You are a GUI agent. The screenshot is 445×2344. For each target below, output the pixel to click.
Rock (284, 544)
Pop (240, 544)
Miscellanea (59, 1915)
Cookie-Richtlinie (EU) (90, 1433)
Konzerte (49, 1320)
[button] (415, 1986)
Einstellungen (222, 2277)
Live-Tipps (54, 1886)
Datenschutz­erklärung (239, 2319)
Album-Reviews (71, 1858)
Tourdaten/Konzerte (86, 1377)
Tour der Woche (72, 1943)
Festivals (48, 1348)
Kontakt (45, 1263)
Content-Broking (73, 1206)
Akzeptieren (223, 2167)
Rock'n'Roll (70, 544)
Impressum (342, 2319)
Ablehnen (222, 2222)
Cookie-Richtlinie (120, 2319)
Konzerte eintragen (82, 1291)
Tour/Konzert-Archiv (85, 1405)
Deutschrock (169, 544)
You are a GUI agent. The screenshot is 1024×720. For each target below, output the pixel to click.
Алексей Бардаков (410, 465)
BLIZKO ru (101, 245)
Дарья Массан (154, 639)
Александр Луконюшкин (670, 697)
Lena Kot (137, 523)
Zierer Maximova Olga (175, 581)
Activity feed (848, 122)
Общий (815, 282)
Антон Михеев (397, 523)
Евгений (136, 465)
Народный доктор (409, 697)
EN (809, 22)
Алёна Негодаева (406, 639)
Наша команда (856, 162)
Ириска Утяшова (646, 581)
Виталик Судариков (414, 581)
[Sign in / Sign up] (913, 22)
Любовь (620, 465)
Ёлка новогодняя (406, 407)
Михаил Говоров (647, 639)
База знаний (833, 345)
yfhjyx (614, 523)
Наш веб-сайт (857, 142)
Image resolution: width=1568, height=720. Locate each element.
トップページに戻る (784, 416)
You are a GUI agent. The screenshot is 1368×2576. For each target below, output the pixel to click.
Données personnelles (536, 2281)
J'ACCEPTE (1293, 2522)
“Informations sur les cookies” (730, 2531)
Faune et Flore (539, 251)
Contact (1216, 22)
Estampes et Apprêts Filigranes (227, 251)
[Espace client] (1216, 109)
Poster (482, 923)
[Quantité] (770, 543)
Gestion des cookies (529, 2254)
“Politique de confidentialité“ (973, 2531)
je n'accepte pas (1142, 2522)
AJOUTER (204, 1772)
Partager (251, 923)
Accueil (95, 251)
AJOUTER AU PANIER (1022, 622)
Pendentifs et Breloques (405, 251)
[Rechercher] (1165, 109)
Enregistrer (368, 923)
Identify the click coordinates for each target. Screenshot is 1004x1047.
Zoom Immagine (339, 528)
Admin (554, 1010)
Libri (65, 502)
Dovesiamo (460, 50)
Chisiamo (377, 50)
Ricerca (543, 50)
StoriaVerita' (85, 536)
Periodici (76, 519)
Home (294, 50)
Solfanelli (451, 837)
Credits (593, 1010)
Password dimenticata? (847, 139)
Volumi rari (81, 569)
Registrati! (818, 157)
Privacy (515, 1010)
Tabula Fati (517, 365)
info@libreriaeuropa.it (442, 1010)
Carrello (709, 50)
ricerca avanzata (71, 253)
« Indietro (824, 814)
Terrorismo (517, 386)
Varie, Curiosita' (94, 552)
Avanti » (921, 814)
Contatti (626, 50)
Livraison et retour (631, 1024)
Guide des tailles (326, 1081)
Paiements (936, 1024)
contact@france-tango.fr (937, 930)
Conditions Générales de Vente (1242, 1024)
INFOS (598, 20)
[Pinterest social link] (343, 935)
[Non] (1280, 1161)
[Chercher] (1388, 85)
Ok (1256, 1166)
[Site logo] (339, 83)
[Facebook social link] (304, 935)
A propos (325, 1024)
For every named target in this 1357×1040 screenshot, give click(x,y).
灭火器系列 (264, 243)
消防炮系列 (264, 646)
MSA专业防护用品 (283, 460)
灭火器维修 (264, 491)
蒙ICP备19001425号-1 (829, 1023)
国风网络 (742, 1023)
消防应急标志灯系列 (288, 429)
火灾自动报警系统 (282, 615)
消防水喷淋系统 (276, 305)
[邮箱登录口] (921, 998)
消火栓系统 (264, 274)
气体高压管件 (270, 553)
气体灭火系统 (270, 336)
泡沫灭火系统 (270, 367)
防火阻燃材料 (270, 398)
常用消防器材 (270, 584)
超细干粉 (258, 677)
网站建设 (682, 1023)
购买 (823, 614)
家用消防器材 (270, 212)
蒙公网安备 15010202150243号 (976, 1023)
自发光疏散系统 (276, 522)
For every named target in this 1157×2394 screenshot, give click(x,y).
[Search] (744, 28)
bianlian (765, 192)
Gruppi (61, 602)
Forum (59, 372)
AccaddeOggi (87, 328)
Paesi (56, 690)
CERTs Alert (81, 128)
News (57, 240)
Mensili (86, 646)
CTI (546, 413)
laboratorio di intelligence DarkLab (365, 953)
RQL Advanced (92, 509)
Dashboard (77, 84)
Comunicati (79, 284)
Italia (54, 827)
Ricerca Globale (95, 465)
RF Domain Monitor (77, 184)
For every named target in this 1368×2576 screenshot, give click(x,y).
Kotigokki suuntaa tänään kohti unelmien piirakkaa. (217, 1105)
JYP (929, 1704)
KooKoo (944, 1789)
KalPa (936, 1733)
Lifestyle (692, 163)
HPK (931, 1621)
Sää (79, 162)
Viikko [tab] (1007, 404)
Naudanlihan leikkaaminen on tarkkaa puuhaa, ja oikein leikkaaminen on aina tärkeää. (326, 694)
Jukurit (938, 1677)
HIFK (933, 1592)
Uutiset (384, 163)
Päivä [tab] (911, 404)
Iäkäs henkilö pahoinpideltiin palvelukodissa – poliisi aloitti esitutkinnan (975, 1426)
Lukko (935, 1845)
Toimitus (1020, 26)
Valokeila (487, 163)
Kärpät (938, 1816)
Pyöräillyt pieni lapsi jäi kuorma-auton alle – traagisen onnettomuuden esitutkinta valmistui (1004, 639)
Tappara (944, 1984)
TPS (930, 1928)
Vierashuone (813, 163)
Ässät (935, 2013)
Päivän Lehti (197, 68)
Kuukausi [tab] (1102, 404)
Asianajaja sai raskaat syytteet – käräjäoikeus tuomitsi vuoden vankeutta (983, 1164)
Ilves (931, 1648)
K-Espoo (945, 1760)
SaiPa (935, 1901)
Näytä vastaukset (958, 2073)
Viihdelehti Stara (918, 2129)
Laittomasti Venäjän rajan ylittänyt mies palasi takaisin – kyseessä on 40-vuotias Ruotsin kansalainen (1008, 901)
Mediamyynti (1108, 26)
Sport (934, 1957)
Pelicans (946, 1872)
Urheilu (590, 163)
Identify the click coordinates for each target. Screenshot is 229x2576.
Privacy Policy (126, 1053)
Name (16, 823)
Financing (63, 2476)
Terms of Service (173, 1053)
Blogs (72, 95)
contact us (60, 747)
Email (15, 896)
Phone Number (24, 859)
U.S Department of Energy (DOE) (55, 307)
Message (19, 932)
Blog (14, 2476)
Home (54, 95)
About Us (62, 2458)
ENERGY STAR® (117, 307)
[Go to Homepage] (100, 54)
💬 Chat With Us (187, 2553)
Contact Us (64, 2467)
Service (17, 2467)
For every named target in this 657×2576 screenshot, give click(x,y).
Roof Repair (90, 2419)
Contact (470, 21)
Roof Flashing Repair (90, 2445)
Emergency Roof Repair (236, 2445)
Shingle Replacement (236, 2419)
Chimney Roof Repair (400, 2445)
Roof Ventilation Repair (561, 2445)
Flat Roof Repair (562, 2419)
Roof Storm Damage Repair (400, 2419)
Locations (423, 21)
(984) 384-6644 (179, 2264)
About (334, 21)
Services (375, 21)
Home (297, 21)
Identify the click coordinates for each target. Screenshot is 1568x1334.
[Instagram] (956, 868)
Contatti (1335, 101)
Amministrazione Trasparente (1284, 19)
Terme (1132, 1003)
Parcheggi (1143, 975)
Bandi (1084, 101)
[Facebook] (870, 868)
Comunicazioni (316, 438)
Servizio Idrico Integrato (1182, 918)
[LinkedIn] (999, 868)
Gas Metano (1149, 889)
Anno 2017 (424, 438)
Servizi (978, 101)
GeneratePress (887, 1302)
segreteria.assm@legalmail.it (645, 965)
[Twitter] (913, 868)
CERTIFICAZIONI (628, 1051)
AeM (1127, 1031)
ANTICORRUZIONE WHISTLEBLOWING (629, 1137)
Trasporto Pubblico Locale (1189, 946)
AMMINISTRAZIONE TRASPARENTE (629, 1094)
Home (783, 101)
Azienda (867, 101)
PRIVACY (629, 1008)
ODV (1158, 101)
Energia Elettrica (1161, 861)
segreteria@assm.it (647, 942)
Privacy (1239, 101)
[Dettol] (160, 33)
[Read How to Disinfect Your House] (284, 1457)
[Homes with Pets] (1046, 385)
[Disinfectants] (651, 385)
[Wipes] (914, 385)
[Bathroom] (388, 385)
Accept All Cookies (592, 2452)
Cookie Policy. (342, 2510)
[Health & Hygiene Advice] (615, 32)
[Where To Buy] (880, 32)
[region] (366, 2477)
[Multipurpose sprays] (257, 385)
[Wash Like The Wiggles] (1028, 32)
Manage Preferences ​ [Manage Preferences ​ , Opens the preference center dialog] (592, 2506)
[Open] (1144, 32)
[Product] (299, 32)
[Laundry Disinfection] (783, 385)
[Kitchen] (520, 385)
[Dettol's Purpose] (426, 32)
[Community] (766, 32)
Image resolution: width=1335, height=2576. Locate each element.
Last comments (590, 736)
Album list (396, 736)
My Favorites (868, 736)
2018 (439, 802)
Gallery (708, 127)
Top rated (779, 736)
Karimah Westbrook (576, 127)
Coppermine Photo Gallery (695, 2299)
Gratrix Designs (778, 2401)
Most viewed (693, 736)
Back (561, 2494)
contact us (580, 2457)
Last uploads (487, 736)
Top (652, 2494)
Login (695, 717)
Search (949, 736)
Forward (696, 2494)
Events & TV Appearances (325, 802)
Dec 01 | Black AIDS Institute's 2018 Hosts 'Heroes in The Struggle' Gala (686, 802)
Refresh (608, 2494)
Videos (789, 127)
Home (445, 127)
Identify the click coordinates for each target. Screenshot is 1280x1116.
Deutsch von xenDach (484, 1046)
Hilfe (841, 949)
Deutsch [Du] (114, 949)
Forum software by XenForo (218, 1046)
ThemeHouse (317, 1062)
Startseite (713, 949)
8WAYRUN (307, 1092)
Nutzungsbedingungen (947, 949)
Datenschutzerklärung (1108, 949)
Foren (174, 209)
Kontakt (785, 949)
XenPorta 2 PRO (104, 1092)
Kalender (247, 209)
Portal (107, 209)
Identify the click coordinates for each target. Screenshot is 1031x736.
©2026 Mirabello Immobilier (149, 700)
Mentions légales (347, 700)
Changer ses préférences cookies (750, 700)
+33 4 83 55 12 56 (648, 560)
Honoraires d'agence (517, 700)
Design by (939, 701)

What is required ->
Copy the data verbatim from the line with "Shingle Replacement (236, 2419)" up to and including the line with "Album list (396, 736)".

Finished task ->
Shingle Replacement (236, 2419)
Chimney Roof Repair (400, 2445)
Roof Ventilation Repair (561, 2445)
Flat Roof Repair (562, 2419)
Roof Storm Damage Repair (400, 2419)
Locations (423, 21)
(984) 384-6644 (179, 2264)
About (334, 21)
Services (375, 21)
Home (297, 21)
Identify the click coordinates for each target. Screenshot is 1568x1334.
[Instagram] (956, 868)
Contatti (1335, 101)
Amministrazione Trasparente (1284, 19)
Terme (1132, 1003)
Parcheggi (1143, 975)
Bandi (1084, 101)
[Facebook] (870, 868)
Comunicazioni (316, 438)
Servizio Idrico Integrato (1182, 918)
[LinkedIn] (999, 868)
Gas Metano (1149, 889)
Anno 2017 (424, 438)
Servizi (978, 101)
GeneratePress (887, 1302)
segreteria.assm@legalmail.it (645, 965)
[Twitter] (913, 868)
CERTIFICAZIONI (628, 1051)
AeM (1127, 1031)
ANTICORRUZIONE WHISTLEBLOWING (629, 1137)
Trasporto Pubblico Locale (1189, 946)
AMMINISTRAZIONE TRASPARENTE (629, 1094)
Home (783, 101)
Azienda (867, 101)
PRIVACY (629, 1008)
ODV (1158, 101)
Energia Elettrica (1161, 861)
segreteria@assm.it (647, 942)
Privacy (1239, 101)
[Dettol] (160, 33)
[Read How to Disinfect Your House] (284, 1457)
[Homes with Pets] (1046, 385)
[Disinfectants] (651, 385)
[Wipes] (914, 385)
[Bathroom] (388, 385)
Accept All Cookies (592, 2452)
Cookie Policy. (342, 2510)
[Health & Hygiene Advice] (615, 32)
[Where To Buy] (880, 32)
[region] (366, 2477)
[Multipurpose sprays] (257, 385)
[Wash Like The Wiggles] (1028, 32)
Manage Preferences ​ [Manage Preferences ​ , Opens the preference center dialog] (592, 2506)
[Open] (1144, 32)
[Product] (299, 32)
[Laundry Disinfection] (783, 385)
[Kitchen] (520, 385)
[Dettol's Purpose] (426, 32)
[Community] (766, 32)
Image resolution: width=1335, height=2576. Locate each element.
Last comments (590, 736)
Album list (396, 736)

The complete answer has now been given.